**REQUIRED ACTION**
Filter the entries down to the lines containing "agent", and copy those lines.

[Collected data entries]
-=-=-
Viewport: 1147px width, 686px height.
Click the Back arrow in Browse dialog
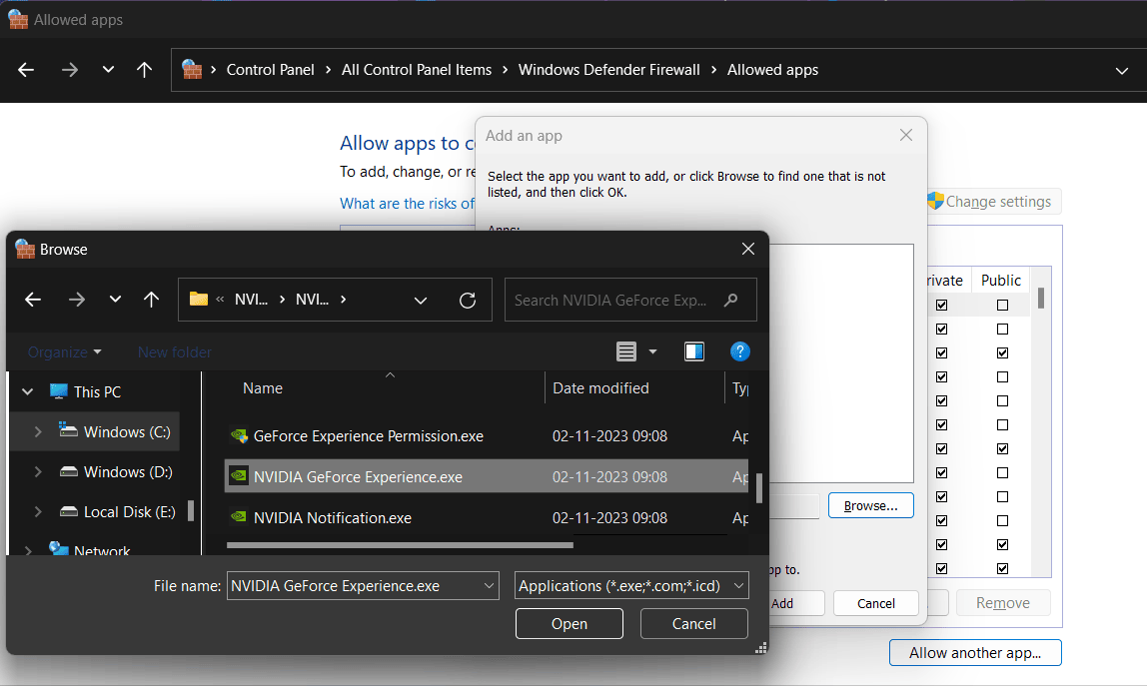tap(33, 300)
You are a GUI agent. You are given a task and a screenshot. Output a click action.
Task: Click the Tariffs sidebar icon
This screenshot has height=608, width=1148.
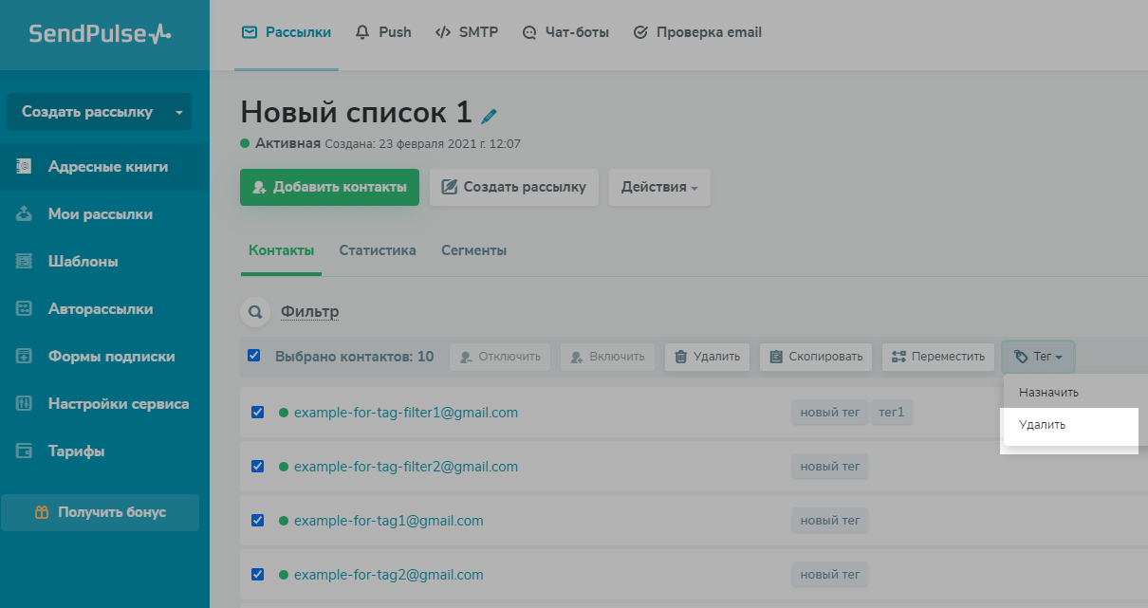pyautogui.click(x=25, y=451)
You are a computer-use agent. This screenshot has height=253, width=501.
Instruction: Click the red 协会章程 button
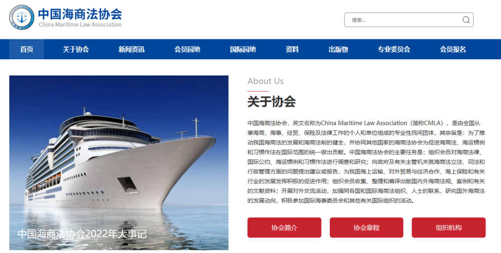(366, 228)
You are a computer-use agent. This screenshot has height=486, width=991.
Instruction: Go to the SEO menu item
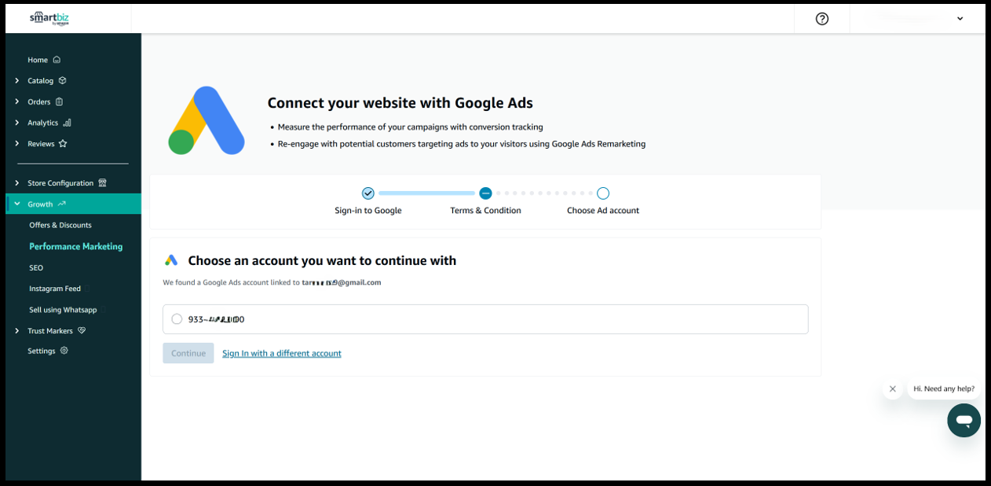pos(36,267)
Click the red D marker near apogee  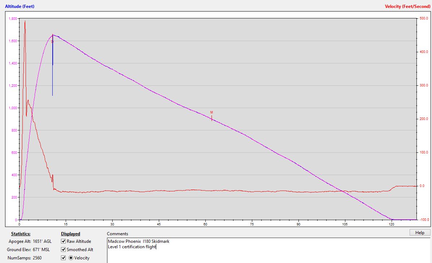tap(52, 42)
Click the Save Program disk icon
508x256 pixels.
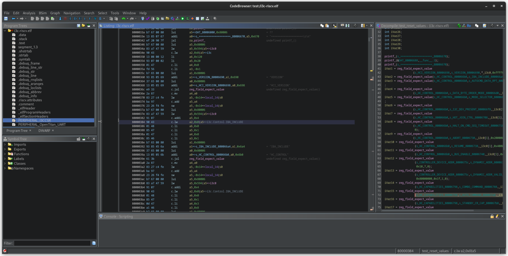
-=-=-
**OUTPUT BELOW**
You are a GUI agent. You are given a task and a screenshot. Output a click action.
You are a computer-use agent. This screenshot has height=253, width=501.
You are a computer-use agent. This screenshot has height=486, width=991.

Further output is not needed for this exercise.